Hinter allen Entscheidungen seitens der georgischen Regierung stecken die Interessen des Oligarchen Bidsina Iwanischwili. Seine Macht basiert auf der Kontrolle der Gerichte und der Erhaltung klientelistischer Netzwerke, die den gesamten georgischen Staatsapparat durchziehen. Mehr Transparenz und Rechtstaatlichkeit, die die EU fortwährend einfordert, würden Iwanischwilis Macht untergraben.

Welche Möglichkeiten hat die EU, auf das Verhalten der georgischen Regierung zu reagieren?

Neben Sanktionen gegen führende Politiker des Georgischen Traums, ist auch das Aussetzen der Visafreiheit für Reisen in die EU eine Option. Letzteres würde jedoch die Bevölkerung treffen und könnte von der Regierungspartei im politischen Diskurs als weiterer Beleg dafür verwendet werden, dass die EU Georgien eigentlich gar nicht haben will. Die EU muss die pro-europäischen Kräfte im Land weiterhin unterstützen und andererseits die Kosten des Ausstiegs aus dem EU-Beitrittsprozess für die politischen Eliten des Landes nach oben treiben. Gleichzeitig muss sie aber auch klar kommunizieren, unter welchen Bedingungen mögliche Sanktionen wieder zurückgenommen werden.

Insgesamt hängt die weitere Entwicklung in Georgien in erster Linie jedoch nicht von der EU ab, sondern von der Mobilisierungskraft und dem Durchhaltevermögen der georgischen Protestbewegung. Dass sich anders als bei den Protesten im Frühjahr gegen die Verabschiedung des Gesetzes gehen sogenannte ausländische Agenten nun auch Staatsbeamte offiziell anschließen, ist ein vielversprechendes Zeichen. Die Gefahr, dass die Proteste ähnlich wie in Belarus gewaltsam erstickt werden, ist trotzdem hoch.

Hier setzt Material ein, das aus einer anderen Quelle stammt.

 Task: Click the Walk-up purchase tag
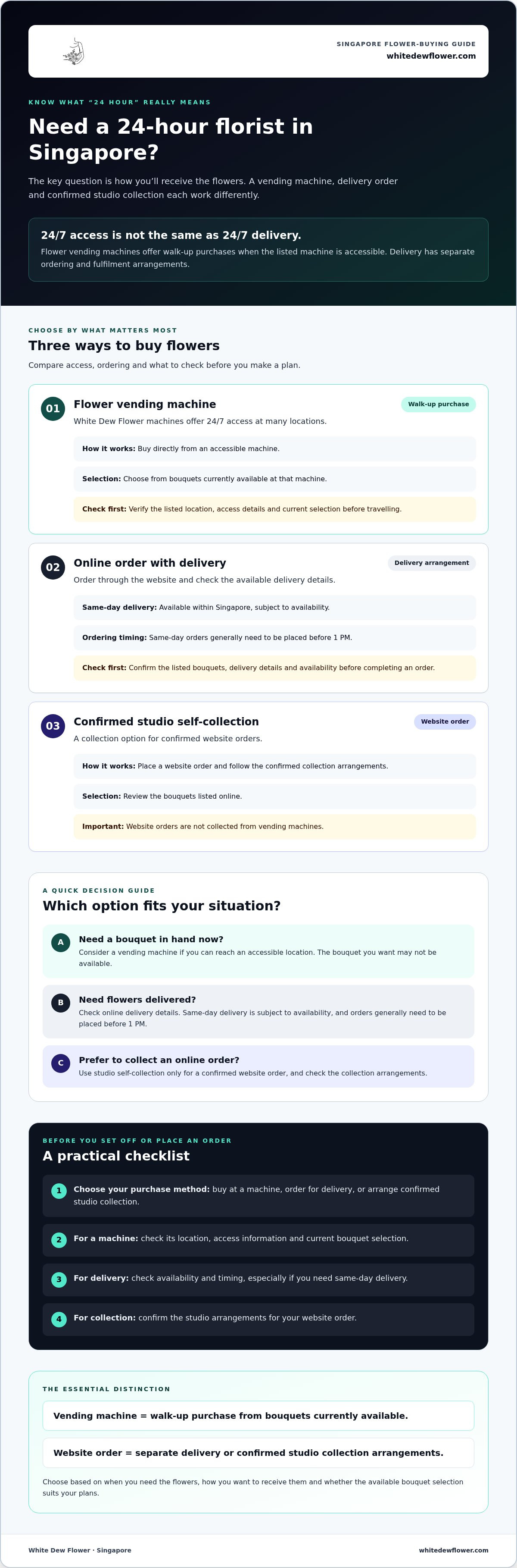coord(438,404)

Eine Mehrheit der Bevölkerung ist für eine EU-Perspektive für Georgien, gleichzeitig wäre die Partei Georgischer Traum sehr wahrscheinlich auch ohne Wahlfälschungen als stärkste politische Kraft aus den Parlamentswahlen hervorgegangen. Wie ist das zu erklären?

Es ist richtig, dass sich in Umfragen 80 % der georgischen Bevölkerung für den EU-Beitritt aussprechen. Aber wenn es um konkrete Fragen geht, z.B. um LGBTQ-Rechte, dann gehen die Meinungen auch innerhalb der Befürworter eines EU-Beitritts auseinander. Es gibt ein Stadt-Land-Gefälle. Die eine teilen liberale Werte, die anderen eher traditionelle Familienwerte. Zudem gab es unter der Partei „Georgischer Traum“ in den letzten Jahren ein zweistelliges Wirtschaftswachstum und auch wenn die Prognosen mittlerweile geringer ausfallen, verbinden viele mit der Partei einen bescheidenen, aber dennoch wachsenden Wohlstand. Und man darf nicht vergessen, dass Georgien – anders als die Ukraine und Moldau – gerade beim Handel immer noch enger mit Russland, Kasachstan und anderen Ländern der Gemeinschaft Unabhängiger Staaten verbunden ist als mit der EU.

Deshalb ist es auch nicht verwunderlich, dass die Partei Georgischer Traum selbst in Umfragen von oppositionsnahen Instituten zwar keine absolute Mehrheit, aber durchaus um die 40 % der Stimmen gewonnen hätte. Trotzdem ist die Regierungspartei mit dem Ausstieg aus den EU-Beitrittsverhandlungen auch für ihre eigenen Anhänger einen Schritt zu weit gegangen, weshalb wir jetzt eine höhere Mobilisierung unter den Protestierenden sehen als nach dem Ausgang der Parlamentswahlen Ende Oktober.